## [WHAT TO PRODUCE]
Find the line with "Instruction: Click the paperclip" in the entries below. Repeat it, every following line, and the line with "This screenshot has width=800, height=451.", exactly and with nothing added.

## [DATA RECORDS]
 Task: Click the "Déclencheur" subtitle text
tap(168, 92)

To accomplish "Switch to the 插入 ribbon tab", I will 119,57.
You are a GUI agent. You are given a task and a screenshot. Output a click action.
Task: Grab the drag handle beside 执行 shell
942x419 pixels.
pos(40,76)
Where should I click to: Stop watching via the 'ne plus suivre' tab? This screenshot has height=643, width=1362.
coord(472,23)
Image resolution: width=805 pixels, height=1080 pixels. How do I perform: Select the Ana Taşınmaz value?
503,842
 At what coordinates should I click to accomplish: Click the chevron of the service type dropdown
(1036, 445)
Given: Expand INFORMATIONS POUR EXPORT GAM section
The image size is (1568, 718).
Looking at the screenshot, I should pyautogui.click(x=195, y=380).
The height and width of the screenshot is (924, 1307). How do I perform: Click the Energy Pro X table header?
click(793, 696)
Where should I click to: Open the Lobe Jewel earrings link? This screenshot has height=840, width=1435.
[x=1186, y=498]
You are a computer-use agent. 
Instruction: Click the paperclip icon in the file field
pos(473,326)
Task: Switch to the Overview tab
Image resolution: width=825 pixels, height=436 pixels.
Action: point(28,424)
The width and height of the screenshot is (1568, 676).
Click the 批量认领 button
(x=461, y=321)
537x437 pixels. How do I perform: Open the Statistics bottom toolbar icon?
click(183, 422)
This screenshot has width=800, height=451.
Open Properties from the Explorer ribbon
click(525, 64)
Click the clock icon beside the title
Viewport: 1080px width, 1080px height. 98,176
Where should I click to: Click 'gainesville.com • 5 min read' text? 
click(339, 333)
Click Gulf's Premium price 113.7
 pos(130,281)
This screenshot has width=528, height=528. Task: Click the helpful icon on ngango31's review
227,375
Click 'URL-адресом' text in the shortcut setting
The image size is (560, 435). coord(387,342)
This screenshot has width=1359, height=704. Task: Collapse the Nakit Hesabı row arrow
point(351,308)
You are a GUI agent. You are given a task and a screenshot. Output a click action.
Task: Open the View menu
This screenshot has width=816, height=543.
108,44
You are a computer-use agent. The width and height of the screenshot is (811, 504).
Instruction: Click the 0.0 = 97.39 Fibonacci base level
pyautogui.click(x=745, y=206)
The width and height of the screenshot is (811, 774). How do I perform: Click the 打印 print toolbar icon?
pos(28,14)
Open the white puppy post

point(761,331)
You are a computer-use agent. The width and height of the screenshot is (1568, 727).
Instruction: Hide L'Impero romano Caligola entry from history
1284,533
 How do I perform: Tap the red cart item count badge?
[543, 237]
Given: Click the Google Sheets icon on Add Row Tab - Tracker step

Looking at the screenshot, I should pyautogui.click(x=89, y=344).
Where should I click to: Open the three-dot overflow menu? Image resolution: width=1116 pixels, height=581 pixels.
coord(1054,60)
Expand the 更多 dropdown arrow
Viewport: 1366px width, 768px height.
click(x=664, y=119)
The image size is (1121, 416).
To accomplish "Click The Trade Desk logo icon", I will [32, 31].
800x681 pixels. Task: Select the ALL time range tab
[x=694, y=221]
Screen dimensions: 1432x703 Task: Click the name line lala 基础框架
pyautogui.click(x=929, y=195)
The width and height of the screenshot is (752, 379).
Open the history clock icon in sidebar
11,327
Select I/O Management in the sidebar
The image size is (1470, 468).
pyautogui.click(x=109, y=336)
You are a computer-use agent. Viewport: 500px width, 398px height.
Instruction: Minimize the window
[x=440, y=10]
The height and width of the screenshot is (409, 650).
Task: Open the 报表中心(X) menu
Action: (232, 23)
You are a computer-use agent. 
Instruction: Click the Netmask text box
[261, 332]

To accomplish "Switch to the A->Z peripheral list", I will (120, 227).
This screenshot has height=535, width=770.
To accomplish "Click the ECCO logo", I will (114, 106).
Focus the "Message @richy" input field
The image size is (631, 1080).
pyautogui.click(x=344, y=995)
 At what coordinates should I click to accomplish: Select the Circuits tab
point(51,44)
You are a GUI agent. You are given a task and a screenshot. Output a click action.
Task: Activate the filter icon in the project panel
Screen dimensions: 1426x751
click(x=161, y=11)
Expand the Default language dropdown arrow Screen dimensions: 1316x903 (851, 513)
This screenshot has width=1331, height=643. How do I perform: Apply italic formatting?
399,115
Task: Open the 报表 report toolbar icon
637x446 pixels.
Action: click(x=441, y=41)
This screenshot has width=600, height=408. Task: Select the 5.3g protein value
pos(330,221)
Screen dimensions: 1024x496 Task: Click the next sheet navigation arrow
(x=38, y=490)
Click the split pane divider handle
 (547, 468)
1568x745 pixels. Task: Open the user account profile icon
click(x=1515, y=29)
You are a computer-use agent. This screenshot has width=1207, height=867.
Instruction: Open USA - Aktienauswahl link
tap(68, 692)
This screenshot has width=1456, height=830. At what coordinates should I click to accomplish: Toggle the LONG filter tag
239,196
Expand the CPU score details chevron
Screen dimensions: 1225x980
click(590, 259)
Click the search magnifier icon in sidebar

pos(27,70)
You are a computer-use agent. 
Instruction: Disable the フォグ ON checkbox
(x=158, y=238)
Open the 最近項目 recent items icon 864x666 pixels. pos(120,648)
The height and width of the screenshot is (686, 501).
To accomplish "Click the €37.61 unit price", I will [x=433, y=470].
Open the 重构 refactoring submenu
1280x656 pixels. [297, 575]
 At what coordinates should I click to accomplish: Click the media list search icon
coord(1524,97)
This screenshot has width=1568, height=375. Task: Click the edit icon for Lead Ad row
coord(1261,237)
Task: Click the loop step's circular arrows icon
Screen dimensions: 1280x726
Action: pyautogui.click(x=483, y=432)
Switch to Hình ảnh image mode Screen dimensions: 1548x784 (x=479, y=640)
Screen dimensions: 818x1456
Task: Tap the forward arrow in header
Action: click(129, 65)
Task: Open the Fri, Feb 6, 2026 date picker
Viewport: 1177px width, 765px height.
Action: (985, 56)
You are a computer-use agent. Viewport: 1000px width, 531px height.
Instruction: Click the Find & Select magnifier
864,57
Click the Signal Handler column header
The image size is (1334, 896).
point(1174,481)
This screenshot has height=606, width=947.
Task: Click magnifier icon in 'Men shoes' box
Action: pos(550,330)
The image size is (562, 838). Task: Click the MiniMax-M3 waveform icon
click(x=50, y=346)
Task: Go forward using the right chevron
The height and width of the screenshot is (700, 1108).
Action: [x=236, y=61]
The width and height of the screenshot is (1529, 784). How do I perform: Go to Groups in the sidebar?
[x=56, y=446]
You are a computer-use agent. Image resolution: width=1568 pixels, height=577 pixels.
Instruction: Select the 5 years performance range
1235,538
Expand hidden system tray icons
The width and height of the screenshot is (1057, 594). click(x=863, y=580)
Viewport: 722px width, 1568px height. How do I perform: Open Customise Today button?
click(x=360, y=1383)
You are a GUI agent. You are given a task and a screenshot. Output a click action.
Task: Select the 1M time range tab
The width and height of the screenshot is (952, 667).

## [TASK RESULT]
Instruction: Click the paperclip icon in the file field
pos(473,326)
Task: Switch to the Overview tab
Image resolution: width=825 pixels, height=436 pixels.
Action: point(28,424)
The width and height of the screenshot is (1568, 676).
Click the 批量认领 button
(x=461, y=321)
537x437 pixels. How do I perform: Open the Statistics bottom toolbar icon?
click(183, 422)
This screenshot has width=800, height=451.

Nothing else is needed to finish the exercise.